Appel au président du Pakistan, Mamnoon Hussain : de grâce, la grâce pour Asia Bibi !

par Daniel Salvatore Schiffer
lundi 17 novembre 2014

 

 

Asia Bibi, chrétienne pakistanaise âgée de 43 ans et mère de cinq enfants, est aujourd'hui menacée d'être mise à mort par pendaison, à tout moment, pour un hypothétique blasphème : avoir relativisé, en public, les actions de Mahomet en comparaison du sacrifice de Jésus !

Cela se serait passé, selon des témoignages dont la plupart se sont cependant révélés honteusement faux a posteriori, en juin 2009. Innocente victime de la charia, cette absurde et obscurantiste instrumentalisation politico-idéologique du Coran, et donc arbitrairement condamnée par un tribunal islamiste de Sheikhupura, Asia Bibi croupit à présent, depuis cinq ans déjà, dans une sordide et infecte prison de la province du Punjab. Pis : cette peine capitale vient de se voir confirmée, ce 16 octobre 2014, par un tout aussi expéditif, révoltant et très sommaire procès !

 

GRÂCE POUR ASIA BIBI !

Il y a quatre ans déjà, quant à moi, que je me bats, avec quelques rares amis intellectuels, pour la libération d'Asia Bibi, mais en vain, hélas, jusqu'ici (http://www.agoravox.fr/tribune-libre/article/apres-sakineh-sauvons-asia-bibi-84552).

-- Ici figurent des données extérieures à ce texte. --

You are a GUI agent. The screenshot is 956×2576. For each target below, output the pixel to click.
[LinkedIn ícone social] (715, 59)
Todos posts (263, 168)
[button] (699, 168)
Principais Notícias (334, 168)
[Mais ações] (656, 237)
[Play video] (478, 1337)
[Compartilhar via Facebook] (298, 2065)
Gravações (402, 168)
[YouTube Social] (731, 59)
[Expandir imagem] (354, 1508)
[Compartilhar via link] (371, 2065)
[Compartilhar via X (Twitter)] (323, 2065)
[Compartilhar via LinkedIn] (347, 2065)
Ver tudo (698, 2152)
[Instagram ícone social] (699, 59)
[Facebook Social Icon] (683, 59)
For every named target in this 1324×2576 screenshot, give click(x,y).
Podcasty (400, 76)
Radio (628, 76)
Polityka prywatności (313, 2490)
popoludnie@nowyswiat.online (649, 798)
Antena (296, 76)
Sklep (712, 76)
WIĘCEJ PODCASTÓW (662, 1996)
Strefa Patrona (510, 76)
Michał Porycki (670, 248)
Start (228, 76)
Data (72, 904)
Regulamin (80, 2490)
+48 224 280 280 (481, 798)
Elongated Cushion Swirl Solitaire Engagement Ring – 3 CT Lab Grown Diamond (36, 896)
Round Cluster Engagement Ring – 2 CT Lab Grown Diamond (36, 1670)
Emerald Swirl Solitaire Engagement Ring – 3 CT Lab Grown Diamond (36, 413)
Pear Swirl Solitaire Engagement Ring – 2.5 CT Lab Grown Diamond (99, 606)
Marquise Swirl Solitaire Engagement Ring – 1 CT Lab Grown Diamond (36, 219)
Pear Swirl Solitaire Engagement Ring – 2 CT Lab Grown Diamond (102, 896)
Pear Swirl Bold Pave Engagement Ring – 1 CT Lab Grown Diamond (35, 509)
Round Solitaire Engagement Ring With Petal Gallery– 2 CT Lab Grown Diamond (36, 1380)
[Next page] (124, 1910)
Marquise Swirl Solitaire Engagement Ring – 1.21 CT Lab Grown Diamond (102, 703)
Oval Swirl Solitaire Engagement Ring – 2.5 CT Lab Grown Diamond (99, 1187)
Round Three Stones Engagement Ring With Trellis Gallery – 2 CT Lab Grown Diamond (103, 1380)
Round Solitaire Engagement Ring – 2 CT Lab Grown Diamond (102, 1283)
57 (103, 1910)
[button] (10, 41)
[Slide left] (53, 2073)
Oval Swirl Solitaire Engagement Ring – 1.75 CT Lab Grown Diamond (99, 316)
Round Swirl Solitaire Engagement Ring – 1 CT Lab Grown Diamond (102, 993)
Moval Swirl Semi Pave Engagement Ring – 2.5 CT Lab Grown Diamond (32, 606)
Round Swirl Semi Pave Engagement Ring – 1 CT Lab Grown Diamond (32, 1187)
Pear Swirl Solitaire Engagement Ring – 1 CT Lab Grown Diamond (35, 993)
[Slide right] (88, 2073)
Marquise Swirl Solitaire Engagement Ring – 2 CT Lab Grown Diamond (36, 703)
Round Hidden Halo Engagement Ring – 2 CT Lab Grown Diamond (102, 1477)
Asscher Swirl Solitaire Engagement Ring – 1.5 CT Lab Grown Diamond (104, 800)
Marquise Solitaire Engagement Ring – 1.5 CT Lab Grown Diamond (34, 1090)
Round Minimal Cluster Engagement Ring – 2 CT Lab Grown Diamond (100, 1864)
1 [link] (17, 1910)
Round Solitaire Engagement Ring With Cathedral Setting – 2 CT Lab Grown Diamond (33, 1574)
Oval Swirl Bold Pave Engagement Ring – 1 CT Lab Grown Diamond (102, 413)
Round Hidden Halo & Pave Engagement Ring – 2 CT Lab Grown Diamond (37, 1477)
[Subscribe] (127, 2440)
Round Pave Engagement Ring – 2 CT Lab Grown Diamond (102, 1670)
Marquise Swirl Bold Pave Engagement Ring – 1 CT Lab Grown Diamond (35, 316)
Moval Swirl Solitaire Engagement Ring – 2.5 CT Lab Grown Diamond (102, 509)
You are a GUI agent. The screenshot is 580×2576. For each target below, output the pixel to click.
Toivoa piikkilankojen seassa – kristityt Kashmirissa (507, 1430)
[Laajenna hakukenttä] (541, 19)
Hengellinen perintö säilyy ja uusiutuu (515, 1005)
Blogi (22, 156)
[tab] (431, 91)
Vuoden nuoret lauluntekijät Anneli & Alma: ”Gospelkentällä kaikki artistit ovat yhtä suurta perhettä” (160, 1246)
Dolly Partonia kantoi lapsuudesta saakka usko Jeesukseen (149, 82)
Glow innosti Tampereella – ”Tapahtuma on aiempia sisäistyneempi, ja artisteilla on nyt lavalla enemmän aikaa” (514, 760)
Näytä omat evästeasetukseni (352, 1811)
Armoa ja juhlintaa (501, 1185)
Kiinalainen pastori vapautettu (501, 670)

Telle est la raison pour laquelle, en désespoir de cause, mais face à l'urgence, j'ose m'adresser à présent, comme vient de le faire très courageusement la Maire de la ville de Paris, Anne Hidalgo, à l'actuel président du Pakistan, Mamnoon Hussain, esprit que l'on dit plus éclairé que ses prédécesseurs : de grâce, Monsieur le Président, la grâce, si ce n'est la pitié, pour Asia Bibi !

 

LE MAUVAIS ESPRIT DES LOIS

Certes ne s’agit-il aucunement ici de stigmatiser - j’insiste sur ce point essentiel pour la compréhension comme pour l’enjeu de cet important débat - la culture islamique, ni la foi musulmane, pour lesquelles j’éprouve, comme pour tout autre conviction religieuse, le plus grand respect, mais bien de dénoncer l’indue et abusive exploitation qu’en font, sous couvert d’autorité divine, ces anachroniques fondamentalistes.

Car cette trop littérale lecture de la charia, de la part de la frange la plus radicale de ses exégètes, n’est en fait, lorsqu’elle se voit appliquée de manière aussi stricte et aveugle, que le mauvais esprit des lois, pour paraphraser le titre d’un célèbre traité de Montesquieu, ce philosophe des « Lumières » dont la lucide et docte intelligence, en ces temps de nouvel obscurantisme, nous manque tant.

 

LIBERTE DE CONSCIENCE

Davantage, c’est l’imprescriptible liberté de conscience, plus encore que les droits de l’homme et de la femme, qui est ici bafouée, sinon niée de la façon la plus scandaleuse qui soit : on ne peut brimer indéfiniment la liberté de pensée ; on ne peut bâillonner impunément la liberté de parole. Gare au boomerang : il peut se révéler parfois dévastateur, souvent cruel et toujours fatal, pour les dictateurs !

 

LA BARBARIE A VISAGE ISLAMISTE

C’est là, cette tolérance face à la diversité des croyances, l’un des principes cardinaux, que tout esprit authentiquement laïc (ce qui ne signifie pas nécessairement, la nuance conceptuelle est de taille, athée) souhaiterait universel, de toute véritable démocratie, sans laquelle il n’est point d’humanisme qui vaille, ni même peut-être, plus simplement encore, d’humanité.

La lettre, lorsqu’elle se transforme en dogme, se révèle bien souvent, en matière d’interprétation des saintes écritures comme de tous textes sacrés, la trahison de son esprit. C'est la barbarie à visage, sinon religieux, du moins islamiste : ce qui n’est certes pas là, pour un croyant, le moindre des paradoxes !

L'actuel président du Pakistan, Mamnoon Hussain, sera-t-il assez sage pour entendre, efficacement, cet appel solennel à la libération d'Asia Bibi ?

 

 

DANIEL SALVATORE SCHIFFER*

 

*Philosophe ; auteur de Oscar Wilde - Splendeur et misère d'un dandy (Editions de La Martinière) ; porte-parole, pour les pays francophones, du « Comité International contre la Peine de Mort et la Lapidation » (« One Law For All »), dont le siège est à Londres.